Despite uneven music, Terezin program makes affecting impact

Fri May 06, 2016 at 1:06 pm
The Defiant Requiem Foundnation presented music by Terezin composers Thursday night at the Bohemian National Hall. File photo: John Carpenter

The Defiant Requiem Foundation presented music by Terezin composers Thursday night at the Bohemian National Hall. File photo: John Carpenter

Stalin likely did not say, “A single death is a tragedy; a million deaths is a statistic,” but it is something of a perverse comfort to imagine that exceedingly cold-hearted truth come out of his mouth.

And so the Holocaust comes to us most commonly as a statistic so awful, so many millions murdered, that the tragedy of it can be hard to feel. The numbers stun the imagination, and are so bluntly and self-evidently shocking that one responds with the mind more than the heart.

Presented by the Defiant Requiem Foundation “Hours of Freedom: The Story of the Terezín Composers” attempts to counter that by giving us several handfuls of individual composers. An ungainly hybrid of musical and theatrical performance, lecture, and historical multi-media narrative that was experienced Thursday night at the Bohemian National Hall, “Hours of Freedom” works, but in a strange way. Despite some crippling flaws, it succeeds in turning the statistics into affecting tragedy.

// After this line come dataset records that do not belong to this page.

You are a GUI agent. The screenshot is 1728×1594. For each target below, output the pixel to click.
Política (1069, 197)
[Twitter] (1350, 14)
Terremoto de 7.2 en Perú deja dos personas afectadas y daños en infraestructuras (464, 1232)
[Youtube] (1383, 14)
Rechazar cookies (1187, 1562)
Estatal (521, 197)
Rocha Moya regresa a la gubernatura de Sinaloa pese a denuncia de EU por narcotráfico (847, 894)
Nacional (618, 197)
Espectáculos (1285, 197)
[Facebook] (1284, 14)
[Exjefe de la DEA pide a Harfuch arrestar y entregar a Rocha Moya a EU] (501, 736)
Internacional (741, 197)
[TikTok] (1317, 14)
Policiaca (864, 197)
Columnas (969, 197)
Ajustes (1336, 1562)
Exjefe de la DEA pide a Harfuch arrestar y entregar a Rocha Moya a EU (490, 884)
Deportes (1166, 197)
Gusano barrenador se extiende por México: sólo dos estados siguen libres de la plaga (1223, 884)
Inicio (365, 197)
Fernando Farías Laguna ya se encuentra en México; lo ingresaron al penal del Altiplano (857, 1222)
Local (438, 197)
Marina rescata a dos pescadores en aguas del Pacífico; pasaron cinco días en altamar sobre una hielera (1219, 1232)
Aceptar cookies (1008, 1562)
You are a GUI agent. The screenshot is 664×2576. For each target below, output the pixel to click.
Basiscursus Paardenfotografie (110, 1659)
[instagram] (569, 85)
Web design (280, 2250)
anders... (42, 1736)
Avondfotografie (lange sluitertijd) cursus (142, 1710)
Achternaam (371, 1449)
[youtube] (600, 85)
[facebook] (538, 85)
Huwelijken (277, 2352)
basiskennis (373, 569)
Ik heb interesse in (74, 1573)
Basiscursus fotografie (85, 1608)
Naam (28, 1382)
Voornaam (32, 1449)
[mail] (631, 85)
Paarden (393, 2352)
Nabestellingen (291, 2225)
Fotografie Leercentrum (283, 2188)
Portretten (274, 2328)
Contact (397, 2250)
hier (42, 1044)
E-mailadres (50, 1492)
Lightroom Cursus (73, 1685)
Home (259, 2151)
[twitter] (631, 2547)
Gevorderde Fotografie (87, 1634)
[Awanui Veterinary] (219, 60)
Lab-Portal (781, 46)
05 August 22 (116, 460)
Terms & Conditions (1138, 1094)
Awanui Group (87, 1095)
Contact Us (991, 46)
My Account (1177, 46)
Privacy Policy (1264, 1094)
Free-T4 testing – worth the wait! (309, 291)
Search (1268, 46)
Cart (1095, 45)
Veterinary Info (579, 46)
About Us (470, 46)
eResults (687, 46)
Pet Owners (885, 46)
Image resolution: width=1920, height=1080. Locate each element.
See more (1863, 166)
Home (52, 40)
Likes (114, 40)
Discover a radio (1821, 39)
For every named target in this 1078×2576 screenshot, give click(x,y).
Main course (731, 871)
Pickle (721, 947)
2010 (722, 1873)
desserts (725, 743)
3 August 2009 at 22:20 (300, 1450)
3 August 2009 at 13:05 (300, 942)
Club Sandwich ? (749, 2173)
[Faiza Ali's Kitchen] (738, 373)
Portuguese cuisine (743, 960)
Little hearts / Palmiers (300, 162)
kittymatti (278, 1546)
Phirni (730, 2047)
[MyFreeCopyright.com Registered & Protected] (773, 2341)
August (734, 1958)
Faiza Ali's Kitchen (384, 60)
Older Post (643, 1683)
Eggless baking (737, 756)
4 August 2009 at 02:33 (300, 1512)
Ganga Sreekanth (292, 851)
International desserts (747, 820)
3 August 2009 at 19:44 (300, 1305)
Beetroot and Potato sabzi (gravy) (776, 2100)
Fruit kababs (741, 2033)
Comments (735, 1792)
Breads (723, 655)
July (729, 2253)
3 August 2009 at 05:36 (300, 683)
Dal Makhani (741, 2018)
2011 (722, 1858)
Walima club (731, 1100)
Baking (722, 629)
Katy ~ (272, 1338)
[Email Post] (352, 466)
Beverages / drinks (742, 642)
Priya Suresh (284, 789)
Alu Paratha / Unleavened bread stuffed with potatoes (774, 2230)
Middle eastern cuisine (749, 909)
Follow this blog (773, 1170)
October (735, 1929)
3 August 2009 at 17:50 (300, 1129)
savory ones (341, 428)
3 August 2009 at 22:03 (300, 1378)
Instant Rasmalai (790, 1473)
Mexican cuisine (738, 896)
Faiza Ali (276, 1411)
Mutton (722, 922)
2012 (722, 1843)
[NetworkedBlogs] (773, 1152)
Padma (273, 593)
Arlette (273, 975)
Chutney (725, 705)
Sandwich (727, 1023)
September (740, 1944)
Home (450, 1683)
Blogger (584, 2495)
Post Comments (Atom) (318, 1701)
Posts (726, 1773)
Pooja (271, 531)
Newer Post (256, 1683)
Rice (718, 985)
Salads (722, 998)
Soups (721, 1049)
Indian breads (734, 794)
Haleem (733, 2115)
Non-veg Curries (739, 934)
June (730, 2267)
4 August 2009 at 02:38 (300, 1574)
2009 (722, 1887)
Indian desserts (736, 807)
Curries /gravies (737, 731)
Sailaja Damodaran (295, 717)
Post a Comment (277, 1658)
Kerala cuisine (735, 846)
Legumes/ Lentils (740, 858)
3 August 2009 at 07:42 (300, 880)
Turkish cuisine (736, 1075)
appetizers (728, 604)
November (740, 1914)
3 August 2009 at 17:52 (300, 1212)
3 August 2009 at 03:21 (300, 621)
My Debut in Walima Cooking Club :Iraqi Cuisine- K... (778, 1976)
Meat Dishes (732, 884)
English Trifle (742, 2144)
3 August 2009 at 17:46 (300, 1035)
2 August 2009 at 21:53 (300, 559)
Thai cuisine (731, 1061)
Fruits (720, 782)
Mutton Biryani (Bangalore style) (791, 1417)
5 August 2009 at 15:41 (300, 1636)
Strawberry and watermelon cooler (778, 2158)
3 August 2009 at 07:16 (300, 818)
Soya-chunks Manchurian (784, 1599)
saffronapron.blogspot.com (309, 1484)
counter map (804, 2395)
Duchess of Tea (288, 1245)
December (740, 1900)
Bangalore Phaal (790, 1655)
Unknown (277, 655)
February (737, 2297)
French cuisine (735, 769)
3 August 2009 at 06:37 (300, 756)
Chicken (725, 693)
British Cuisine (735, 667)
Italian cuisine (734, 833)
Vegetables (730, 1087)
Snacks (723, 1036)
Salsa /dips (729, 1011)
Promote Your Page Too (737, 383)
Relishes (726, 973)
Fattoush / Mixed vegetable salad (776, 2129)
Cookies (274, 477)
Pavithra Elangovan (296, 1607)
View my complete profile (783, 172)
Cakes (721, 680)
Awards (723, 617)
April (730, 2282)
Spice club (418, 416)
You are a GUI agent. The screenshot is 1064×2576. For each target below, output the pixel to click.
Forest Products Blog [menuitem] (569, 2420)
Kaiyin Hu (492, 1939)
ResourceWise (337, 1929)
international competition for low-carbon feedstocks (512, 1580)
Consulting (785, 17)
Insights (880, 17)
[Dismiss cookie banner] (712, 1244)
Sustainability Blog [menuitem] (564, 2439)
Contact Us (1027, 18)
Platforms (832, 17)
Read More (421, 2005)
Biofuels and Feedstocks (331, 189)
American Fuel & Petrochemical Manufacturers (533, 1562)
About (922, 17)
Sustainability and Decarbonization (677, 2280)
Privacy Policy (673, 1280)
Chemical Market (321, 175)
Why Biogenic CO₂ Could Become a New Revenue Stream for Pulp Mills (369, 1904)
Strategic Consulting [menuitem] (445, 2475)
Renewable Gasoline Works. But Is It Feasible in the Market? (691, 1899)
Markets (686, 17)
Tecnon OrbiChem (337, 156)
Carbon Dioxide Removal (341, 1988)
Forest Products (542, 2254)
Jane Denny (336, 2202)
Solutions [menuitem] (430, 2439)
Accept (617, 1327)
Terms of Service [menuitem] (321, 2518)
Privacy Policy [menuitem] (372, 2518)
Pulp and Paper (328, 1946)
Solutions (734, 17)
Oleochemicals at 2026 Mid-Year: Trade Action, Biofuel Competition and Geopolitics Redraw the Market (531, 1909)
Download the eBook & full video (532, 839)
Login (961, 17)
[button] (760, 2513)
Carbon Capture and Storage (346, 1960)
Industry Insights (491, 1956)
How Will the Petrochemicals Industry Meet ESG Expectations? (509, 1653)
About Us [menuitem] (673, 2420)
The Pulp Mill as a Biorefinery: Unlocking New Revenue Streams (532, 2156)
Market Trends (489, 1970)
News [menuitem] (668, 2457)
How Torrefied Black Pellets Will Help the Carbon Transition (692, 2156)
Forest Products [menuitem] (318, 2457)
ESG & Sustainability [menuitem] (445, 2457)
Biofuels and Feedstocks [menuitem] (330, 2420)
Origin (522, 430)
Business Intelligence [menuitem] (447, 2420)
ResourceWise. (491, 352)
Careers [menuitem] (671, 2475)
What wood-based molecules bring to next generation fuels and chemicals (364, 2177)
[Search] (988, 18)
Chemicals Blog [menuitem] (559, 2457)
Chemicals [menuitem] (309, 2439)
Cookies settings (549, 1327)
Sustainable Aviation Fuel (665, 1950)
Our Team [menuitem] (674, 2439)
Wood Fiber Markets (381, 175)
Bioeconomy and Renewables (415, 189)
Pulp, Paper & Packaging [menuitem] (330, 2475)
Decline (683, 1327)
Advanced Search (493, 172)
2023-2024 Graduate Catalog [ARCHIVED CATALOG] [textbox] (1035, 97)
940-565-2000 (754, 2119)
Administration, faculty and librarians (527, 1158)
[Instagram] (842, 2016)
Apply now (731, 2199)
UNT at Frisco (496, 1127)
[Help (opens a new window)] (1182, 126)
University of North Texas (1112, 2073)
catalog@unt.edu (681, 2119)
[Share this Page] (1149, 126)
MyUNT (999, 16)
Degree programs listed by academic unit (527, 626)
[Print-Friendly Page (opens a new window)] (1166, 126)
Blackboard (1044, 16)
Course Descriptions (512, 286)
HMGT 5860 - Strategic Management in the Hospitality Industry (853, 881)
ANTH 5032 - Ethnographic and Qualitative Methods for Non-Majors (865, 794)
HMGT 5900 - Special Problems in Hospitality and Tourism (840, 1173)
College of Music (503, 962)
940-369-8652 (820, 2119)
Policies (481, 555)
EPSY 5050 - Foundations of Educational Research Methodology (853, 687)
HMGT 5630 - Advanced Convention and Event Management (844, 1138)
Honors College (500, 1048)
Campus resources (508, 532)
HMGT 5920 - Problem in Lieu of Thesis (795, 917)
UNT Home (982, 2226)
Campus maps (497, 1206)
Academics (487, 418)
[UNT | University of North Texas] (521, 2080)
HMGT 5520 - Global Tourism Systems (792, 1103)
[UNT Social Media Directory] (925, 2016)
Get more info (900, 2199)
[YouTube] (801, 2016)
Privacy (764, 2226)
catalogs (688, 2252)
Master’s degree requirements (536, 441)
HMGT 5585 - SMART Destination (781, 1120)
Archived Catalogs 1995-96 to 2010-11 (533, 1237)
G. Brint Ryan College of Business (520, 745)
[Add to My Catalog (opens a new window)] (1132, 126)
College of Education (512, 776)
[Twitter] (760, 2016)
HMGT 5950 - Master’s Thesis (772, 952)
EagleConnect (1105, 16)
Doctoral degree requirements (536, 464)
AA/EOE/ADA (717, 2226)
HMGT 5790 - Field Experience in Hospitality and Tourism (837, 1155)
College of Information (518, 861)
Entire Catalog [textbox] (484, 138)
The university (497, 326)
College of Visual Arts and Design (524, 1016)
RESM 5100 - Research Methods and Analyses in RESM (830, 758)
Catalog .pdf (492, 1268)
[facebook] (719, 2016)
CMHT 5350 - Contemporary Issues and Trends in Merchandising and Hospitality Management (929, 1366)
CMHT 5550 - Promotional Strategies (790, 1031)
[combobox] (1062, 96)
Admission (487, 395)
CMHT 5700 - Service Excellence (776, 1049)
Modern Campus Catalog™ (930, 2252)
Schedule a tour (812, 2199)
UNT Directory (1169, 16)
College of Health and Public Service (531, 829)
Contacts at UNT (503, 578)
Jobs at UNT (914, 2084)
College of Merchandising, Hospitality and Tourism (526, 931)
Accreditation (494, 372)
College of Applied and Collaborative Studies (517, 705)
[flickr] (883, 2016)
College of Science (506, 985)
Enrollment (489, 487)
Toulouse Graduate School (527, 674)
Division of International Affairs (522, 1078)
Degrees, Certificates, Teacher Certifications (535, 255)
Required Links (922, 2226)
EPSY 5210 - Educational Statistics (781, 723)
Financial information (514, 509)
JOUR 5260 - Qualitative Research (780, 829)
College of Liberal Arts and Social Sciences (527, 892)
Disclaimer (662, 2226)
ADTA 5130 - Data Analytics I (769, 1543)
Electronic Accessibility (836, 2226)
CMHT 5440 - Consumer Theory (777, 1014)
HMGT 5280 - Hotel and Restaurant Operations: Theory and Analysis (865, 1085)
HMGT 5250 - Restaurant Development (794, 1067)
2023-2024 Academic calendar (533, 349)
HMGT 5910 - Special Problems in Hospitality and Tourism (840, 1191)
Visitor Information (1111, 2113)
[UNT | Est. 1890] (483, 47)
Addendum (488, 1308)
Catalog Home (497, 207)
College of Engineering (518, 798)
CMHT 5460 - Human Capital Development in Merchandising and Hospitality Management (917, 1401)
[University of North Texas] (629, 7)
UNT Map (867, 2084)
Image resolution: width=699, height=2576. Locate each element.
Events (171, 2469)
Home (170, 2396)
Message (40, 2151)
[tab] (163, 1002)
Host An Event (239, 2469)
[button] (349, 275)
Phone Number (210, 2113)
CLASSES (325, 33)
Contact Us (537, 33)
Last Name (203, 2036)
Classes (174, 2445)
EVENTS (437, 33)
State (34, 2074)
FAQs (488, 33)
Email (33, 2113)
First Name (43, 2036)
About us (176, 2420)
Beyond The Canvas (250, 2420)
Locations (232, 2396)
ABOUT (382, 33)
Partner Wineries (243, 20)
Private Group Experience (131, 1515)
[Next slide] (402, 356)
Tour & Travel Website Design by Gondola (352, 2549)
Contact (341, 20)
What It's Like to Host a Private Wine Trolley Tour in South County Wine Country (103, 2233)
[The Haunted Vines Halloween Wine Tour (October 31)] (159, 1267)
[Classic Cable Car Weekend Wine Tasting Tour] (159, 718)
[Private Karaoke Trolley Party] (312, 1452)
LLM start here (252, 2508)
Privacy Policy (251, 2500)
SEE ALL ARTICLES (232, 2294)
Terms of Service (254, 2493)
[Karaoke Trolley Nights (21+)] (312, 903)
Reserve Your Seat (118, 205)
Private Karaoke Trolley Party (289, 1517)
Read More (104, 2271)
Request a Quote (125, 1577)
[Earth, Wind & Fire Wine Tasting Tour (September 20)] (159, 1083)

Terezín was a garrison town in Bohemia turned into a combination Jewish ghetto and concentration camp. The Nazis murdered Jews there, and sent others along to other concentration camps. It housed a substantial amount of the cream of Czech Jewish intellectual and aesthetic culture, and life there—such as it was—included classes, lectures, music, and art.

“Hours of Freedom” seeks to celebrate the composers and their music through short works and excerpts, 18 musical examples in all from 15 figures. There were several notable artists heard, including Viktor Ullmann, Pavel Haas, Hans Krasa, and Karel Berman (of those names only Berman survived). Others were represented  as well, both those who continued to write in 19th century idioms, or who were never given the chance to live long enough to become the composers they might have been. All continued to work for as long as they were able, and that is the lens “Hours of Freedom” wields, exploring “the need to create new music as an affirmation of the future,” in the words of the program’s creator and conductor, Murray Sidlin.

This is undeniably emotionally compelling stuff—the life of the mind and the limits of human aspirations in the most horrible circumstance. \

In this context, it was jarring to hear some of the music. The opener, Ilse Weber’s sentimental, Schumann-esque Ich wandre durch Theresienstadt, (sung by mezzo-soprano Leah Wool), immediately opened up a troubling trap door: are we to feel equally sentimental about Terezín, and must we entirely suspend critical thinking and laud mediocre music due to its historical circumstances?

Because in truth, the bulk of the music presented Thursday was mediocre or worse. Works like the third movement of Gideon Klein’s String Trio, Viktor Kohn’s Praeludium, and Egon Ledec’s Gavotte for String Quartet were rudimentary and banal, while the cabaret music of Karel Svenk and Martin Roman, and Robert Dauber’s light Serenade for Violin and Piano, were competent but forgettable.

Yet the narration, delivered by Sidlin,  along with a pedantic, theatrical manner by actor Jane Arnfield, commanded us to think of Leonard Bernstein as the “American version” of the young, handsome Klein, and Dauber “a major talent,” who wrote just one piece. Perhaps Klein and Dauber (murdered at 25 and 22 respectively) might have become memorable composers, but the tragedy of Terezín may  ennoble their memories but it can’t improve their music.

Ullmann, Haas, and others had more meaningful things to say, and made work that lasts. Philip Alan Silver played the second movement of Ullmann’s strong Piano Sonata No. 7, and the Hours of Freedom Chamber Players, Wool, soprano Arianna Zukerman, and tenor John Bellemer sang bits from a scene of the posthumous opera Der Kaiser von Atlantis. The musicians also played the lovely, pastoral second movement of Rudolf Karel’s Nonett, and Silver gave a restrained rendition of Berman’s well-known, haunting Auschwitz – Corpse Factory. In the most troubling moment of the night, though, the ensemble played along with the notorious Nazi propaganda film of the camp performance of Haas’ Etude for Strings.

The concert closed with a chamber reduction of Martinu’s despairing Memorial to Lidice, composed and premiered in response to the Nazi’s extermination of that town.

Still, and despite all this, “Hours of Freedom” did something vital by giving us each name, from Dauber to Weber, showing us their faces, and bringing to life some of their work. We saw the individuals as human beings with minds and souls, almost all of them murdered, simply for being different. This is not a statistic, but a profound, abrading tragedy.